Secretary Arne Duncan believes so strongly in VAM that he has threatened to punish Washington state for refusing to adopt this method of evaluating teachers and principals. In New York, a state court fined New York City $150 million for failing to agree on a VAM plan.
The ASA issued a short but stinging statement that strongly warned against the misuse of VAM. The organization neither condemns nor promotes the use of VAM, but its warnings about the limitations of this methodology clearly demonstrate that the Obama administration has committed the nation’s public schools to a policy fraught with error. ASA warns that VAMs are “complex statistical models” that require “high-level statistical expertise” and awareness of their “assumptions and possible limitations,” especially when they are used for high-stakes purposes as is now common. Few, if any, state education departments have the statistical expertise to use VAM models appropriately. In some states, like Florida, teachers have been rated based on the scores of students they never taught.
The ASA points out that VAMs are based on standardized tests and “do not directly measure potential teacher contributions toward other student outcomes.” They typically measure correlation, not causation. That means that the rise or fall of student test scores attributed to the teacher might actually be caused by other factors outside the classroom, not under the teacher’s control. The VAM rating of teachers is so unstable that it may change if the same students are given a different test.
The ASA’s most damning indictment of the policy promoted so vigorously by Secretary of Education Arne Duncan is:
Most VAM studies find that teachers account for about one percent to 14 percent of the variability in test scores, and that the majority of opportunities for quality improvement are found in the system-level conditions. Ranking teachers by their VAM scores can have unintended consequences that reduce quality.
The ASA points out:
This is not saying that teachers have little effect on students, but that variation among teachers accounts for a small part of the variation in scores. The majority of the variation in test scores is attributable to factors outside of the teacher’s control such as student and family background, poverty, curriculum, and unmeasured influences.

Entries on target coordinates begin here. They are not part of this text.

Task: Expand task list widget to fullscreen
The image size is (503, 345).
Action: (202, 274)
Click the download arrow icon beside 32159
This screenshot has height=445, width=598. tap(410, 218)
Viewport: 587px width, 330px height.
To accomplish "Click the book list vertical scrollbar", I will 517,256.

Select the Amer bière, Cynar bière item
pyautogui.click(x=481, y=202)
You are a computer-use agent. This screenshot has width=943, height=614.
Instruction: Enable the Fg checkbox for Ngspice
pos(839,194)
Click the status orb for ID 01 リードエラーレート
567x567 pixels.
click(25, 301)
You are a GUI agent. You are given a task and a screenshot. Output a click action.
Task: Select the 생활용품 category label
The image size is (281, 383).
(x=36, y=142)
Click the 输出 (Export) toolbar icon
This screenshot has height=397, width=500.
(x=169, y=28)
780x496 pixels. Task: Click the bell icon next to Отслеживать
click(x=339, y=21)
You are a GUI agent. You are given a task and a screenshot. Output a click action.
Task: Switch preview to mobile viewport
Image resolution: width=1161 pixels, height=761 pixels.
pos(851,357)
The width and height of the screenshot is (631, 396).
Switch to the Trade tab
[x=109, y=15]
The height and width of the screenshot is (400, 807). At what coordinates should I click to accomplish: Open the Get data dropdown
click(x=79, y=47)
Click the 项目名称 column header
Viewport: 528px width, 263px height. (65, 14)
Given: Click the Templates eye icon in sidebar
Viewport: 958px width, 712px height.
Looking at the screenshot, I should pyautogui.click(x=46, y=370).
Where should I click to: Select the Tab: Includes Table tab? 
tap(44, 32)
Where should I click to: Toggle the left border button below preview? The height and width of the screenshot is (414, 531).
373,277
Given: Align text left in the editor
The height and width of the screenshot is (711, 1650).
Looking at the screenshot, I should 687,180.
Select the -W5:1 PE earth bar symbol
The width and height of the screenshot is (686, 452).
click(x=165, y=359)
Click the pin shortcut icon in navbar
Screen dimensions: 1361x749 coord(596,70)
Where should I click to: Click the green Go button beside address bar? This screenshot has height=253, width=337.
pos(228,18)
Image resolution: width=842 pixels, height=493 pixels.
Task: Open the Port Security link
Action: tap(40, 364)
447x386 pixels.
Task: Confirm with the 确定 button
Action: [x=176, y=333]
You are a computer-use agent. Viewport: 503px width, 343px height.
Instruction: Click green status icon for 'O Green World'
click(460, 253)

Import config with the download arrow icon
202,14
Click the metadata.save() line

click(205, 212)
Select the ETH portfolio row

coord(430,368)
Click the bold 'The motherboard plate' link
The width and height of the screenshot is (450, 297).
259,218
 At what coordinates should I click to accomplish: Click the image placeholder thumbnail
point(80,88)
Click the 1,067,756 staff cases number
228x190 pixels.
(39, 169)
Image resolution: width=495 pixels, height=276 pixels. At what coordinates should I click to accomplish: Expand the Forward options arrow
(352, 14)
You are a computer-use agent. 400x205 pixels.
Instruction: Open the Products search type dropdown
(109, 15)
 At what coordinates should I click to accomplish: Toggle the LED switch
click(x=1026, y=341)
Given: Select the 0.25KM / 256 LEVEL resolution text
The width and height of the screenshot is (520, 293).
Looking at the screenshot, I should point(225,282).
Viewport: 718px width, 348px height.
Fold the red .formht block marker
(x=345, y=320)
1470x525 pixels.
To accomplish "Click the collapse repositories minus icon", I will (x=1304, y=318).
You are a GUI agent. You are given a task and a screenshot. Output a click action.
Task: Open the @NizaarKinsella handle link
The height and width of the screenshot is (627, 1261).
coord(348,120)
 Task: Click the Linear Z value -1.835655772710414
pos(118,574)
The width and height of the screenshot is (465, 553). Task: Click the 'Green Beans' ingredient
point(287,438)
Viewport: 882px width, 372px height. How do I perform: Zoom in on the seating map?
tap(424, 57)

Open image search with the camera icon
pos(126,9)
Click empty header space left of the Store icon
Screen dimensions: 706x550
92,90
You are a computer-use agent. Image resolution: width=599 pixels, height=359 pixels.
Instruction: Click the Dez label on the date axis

As many education researchers have explained — including a joint statement by the American Educational Research Association and the National Academy of Education (112 KB PDF) — the VAM ratings of those who teach children with disabilities and English language learners will be low, because these children have greater learning challenges than their peers, as will the ratings of those who teach gifted students, because the latter group has already reached a ceiling. Those two groups, like the ASA agreed that test scores are affected by many factors besides the teacher, not only the family, but the school’s leadership, its resources, class size, curriculum, as well as the student’s motivation, attendance and health. Yet the Obama administration and most of our states are holding teachers alone accountable for student test scores.